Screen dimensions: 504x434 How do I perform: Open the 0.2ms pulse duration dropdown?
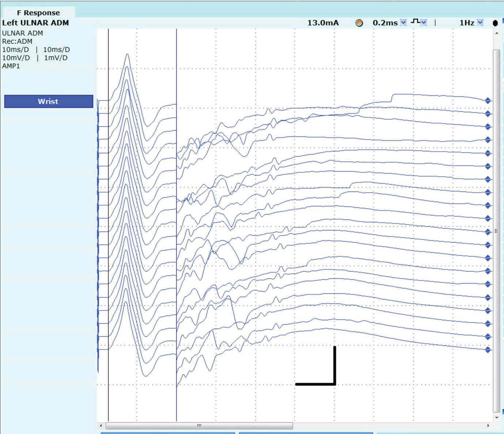403,23
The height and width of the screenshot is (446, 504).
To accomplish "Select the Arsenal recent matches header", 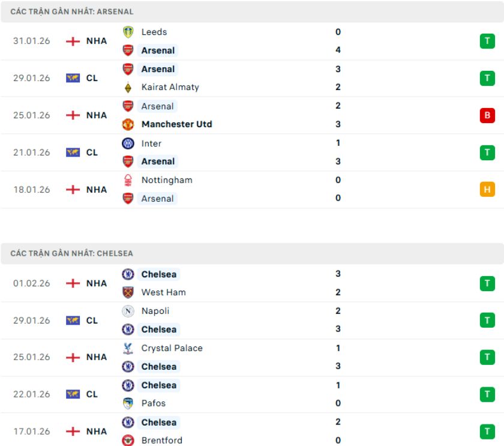I will (x=72, y=11).
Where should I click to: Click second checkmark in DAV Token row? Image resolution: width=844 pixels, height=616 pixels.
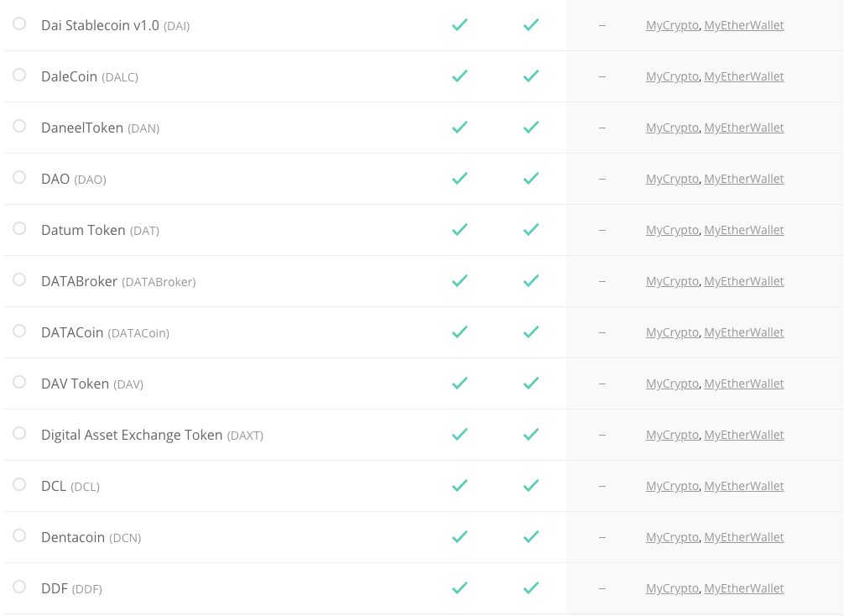coord(531,383)
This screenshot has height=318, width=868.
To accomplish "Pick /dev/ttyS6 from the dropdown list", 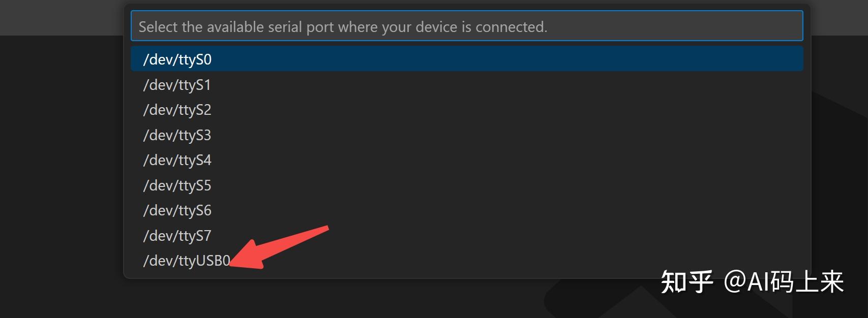I will [177, 210].
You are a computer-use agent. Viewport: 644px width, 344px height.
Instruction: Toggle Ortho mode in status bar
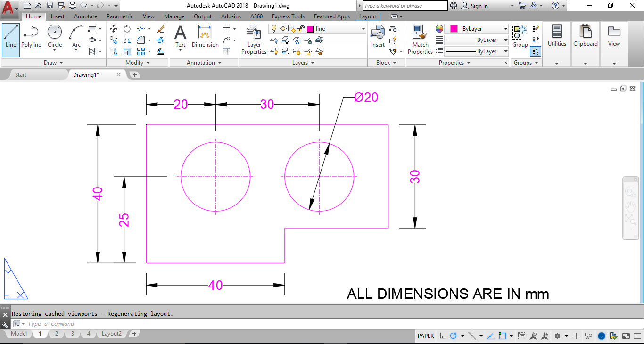(x=443, y=336)
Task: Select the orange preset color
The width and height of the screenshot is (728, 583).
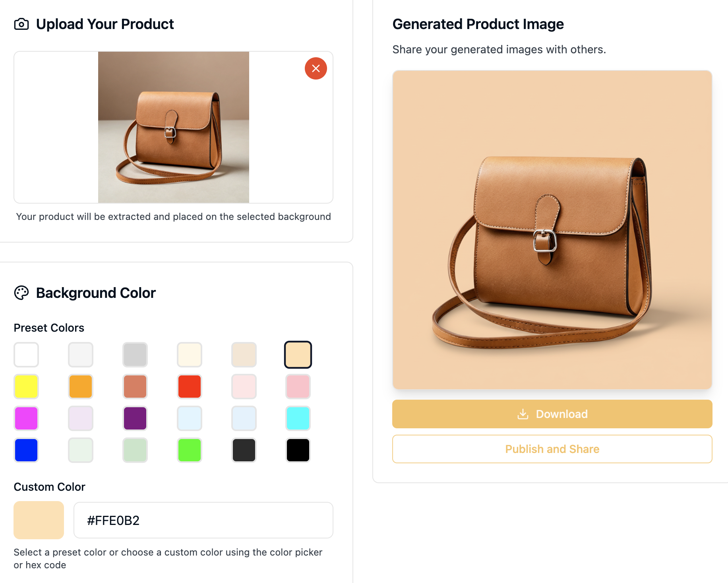Action: click(80, 386)
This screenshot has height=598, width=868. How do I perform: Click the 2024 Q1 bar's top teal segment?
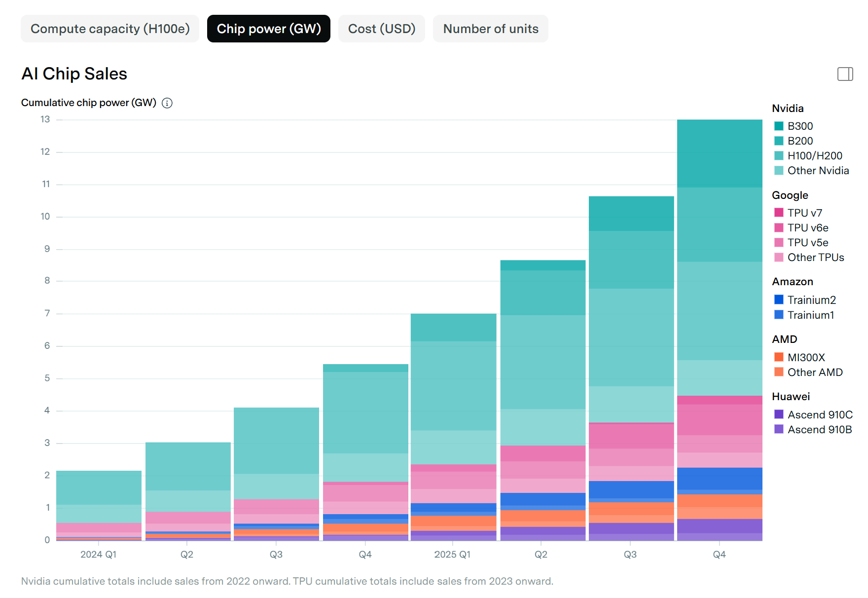tap(99, 487)
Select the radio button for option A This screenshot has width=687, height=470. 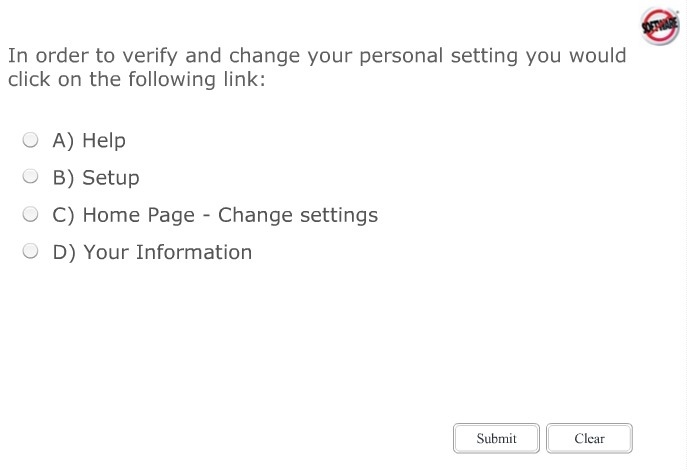click(x=31, y=140)
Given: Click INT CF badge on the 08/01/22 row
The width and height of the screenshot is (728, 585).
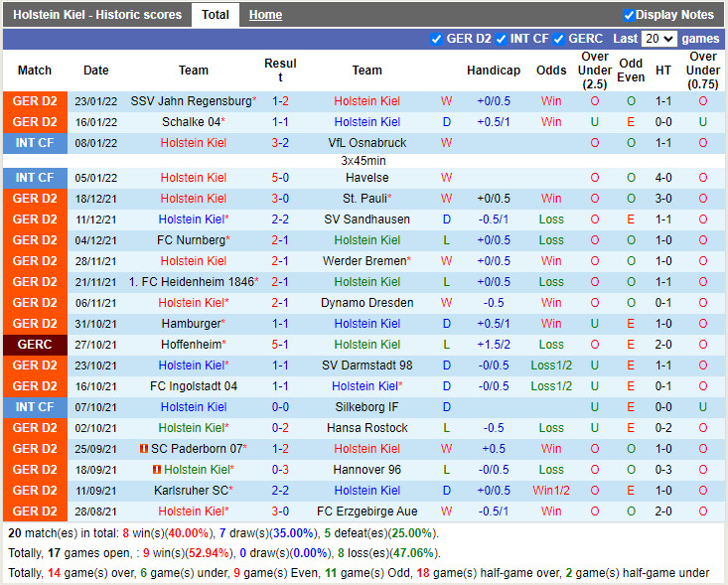Looking at the screenshot, I should [x=35, y=143].
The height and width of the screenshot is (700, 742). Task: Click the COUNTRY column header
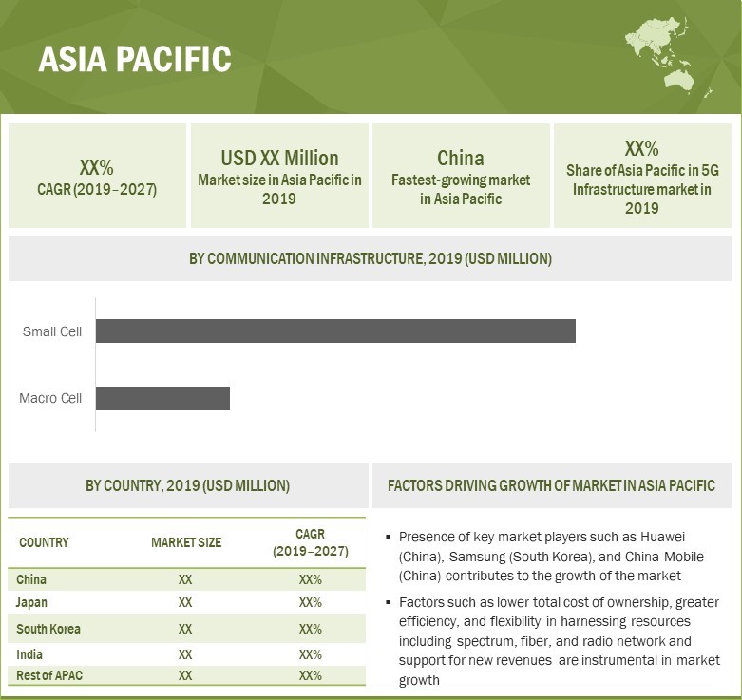pyautogui.click(x=44, y=542)
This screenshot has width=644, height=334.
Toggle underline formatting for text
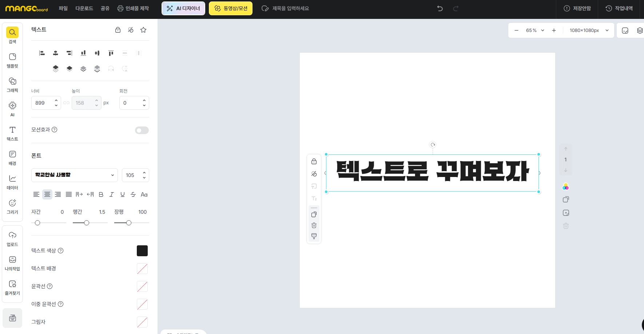pos(123,194)
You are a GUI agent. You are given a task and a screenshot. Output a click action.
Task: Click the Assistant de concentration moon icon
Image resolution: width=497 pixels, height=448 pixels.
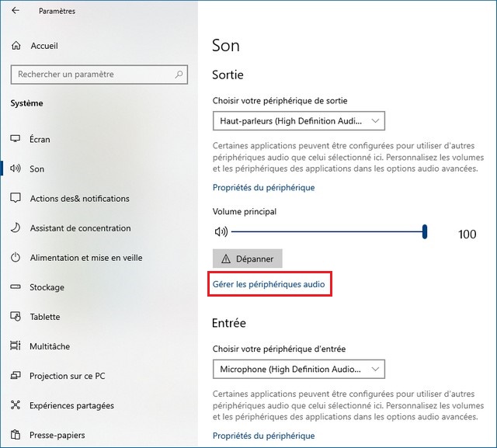click(x=16, y=228)

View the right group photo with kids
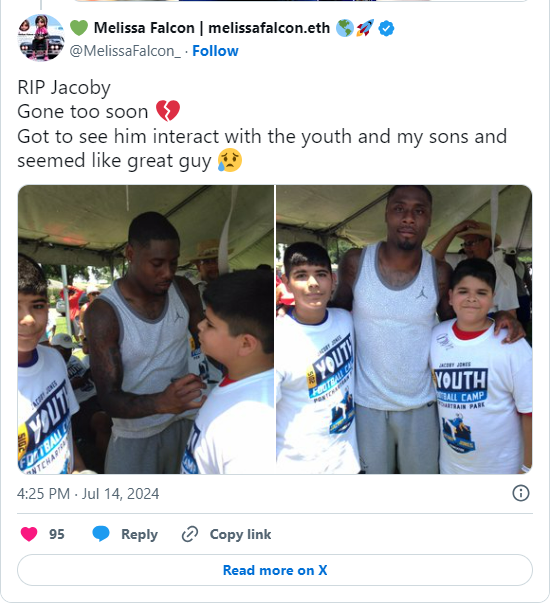(404, 329)
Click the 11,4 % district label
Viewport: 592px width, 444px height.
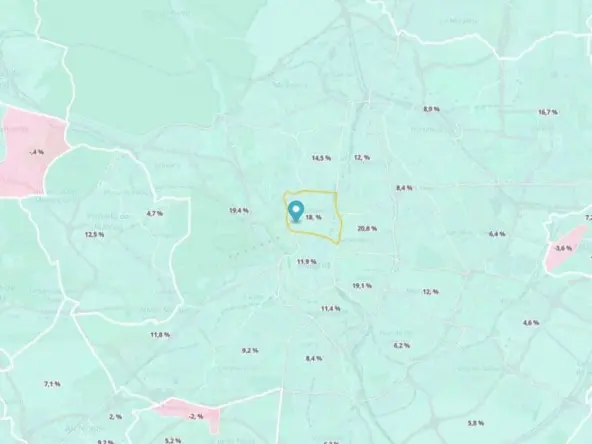(x=331, y=309)
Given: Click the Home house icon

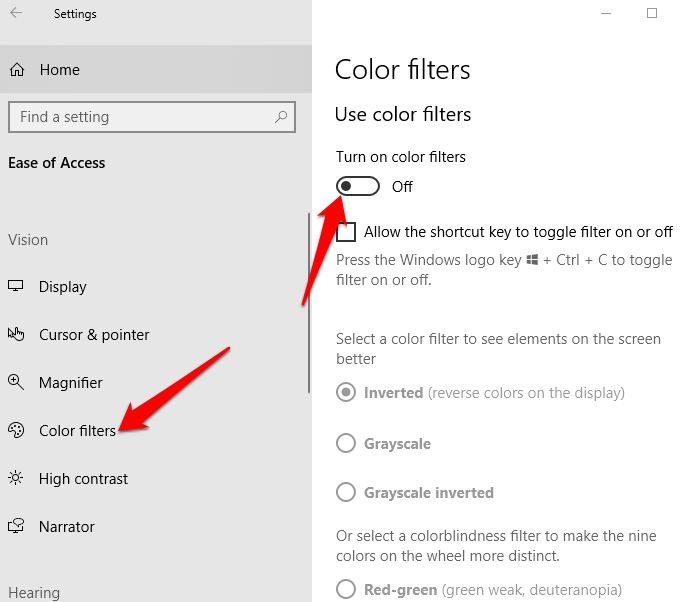Looking at the screenshot, I should click(x=17, y=70).
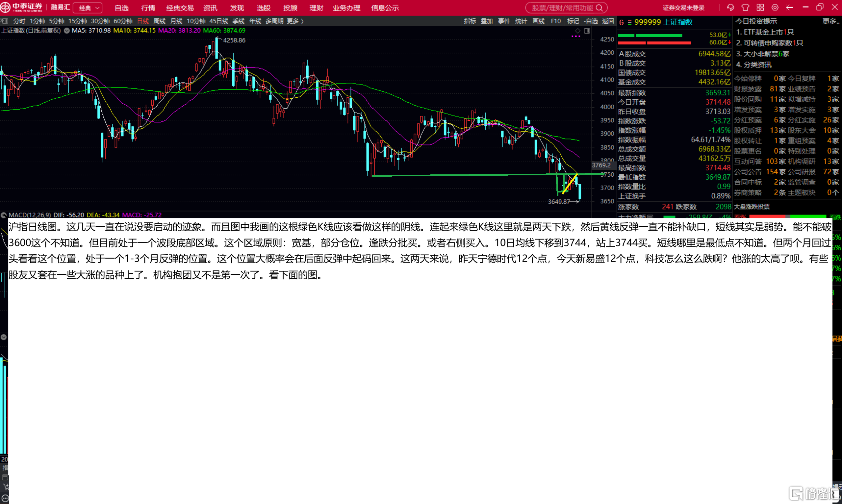Open the 行情 menu
The width and height of the screenshot is (842, 504).
[148, 8]
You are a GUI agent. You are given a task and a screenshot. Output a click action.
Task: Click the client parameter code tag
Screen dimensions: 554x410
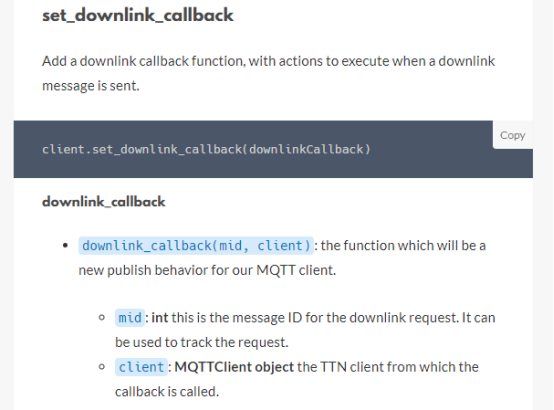click(x=141, y=367)
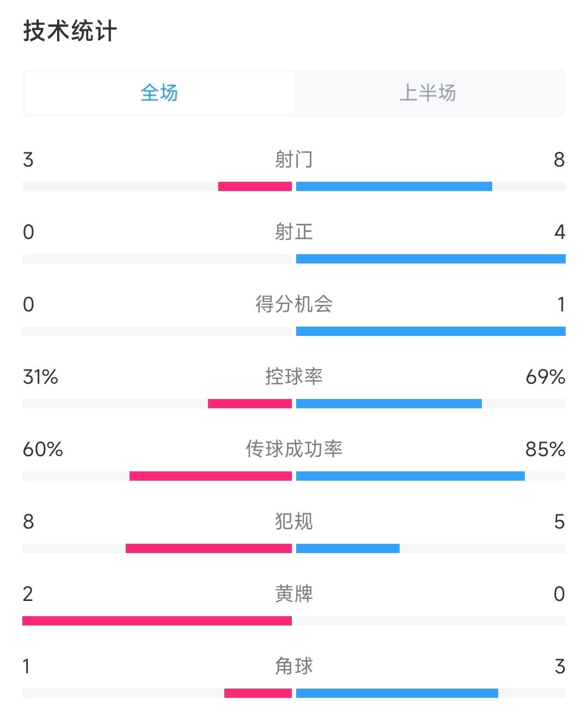The image size is (588, 712).
Task: Select the 射门 stat label
Action: (294, 159)
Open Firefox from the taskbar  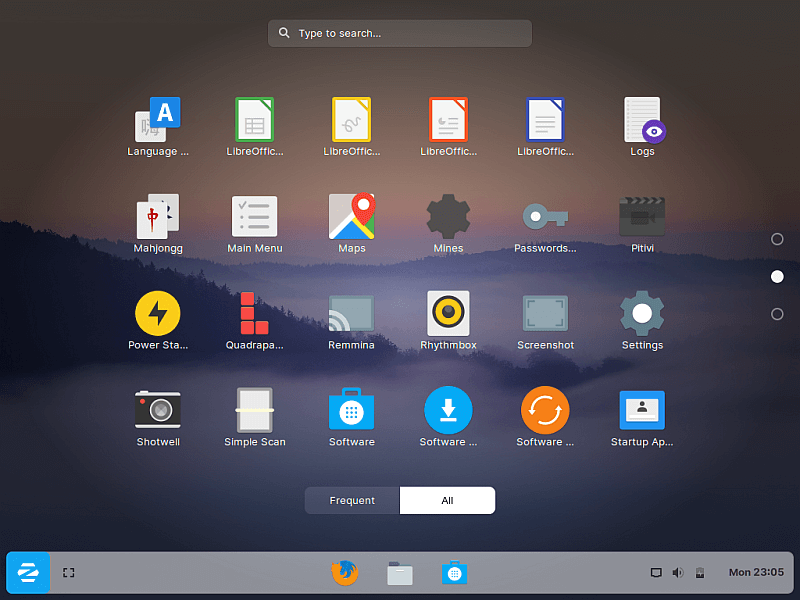(x=344, y=572)
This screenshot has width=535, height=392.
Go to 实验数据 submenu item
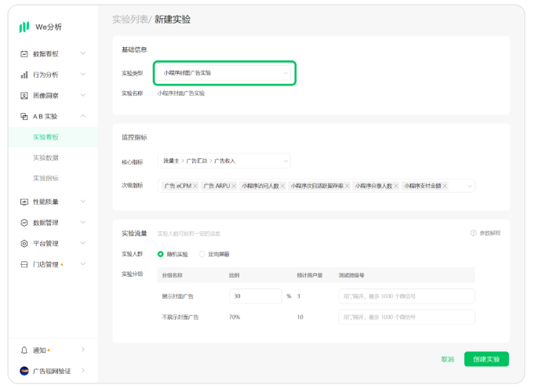45,158
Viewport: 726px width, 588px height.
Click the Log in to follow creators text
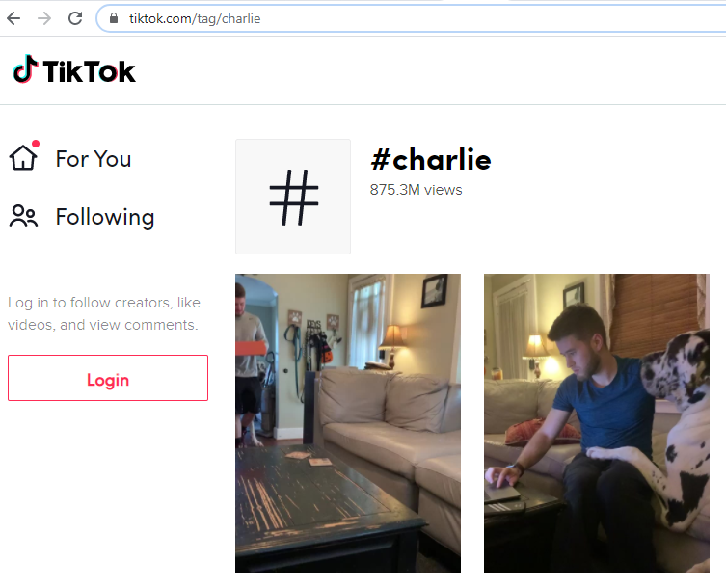tap(104, 313)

______________________________

WHAT IS REQUIRED
Only the lines from the line that contains "This screenshot has width=535, height=392." through the end of the entries are to be written out, exactly and without pictures, both ends included.

COMPLETED TASK
This screenshot has width=535, height=392.
Go to 实验数据 submenu item
45,158
Viewport: 726px width, 588px height.
Click the Log in to follow creators text
tap(104, 313)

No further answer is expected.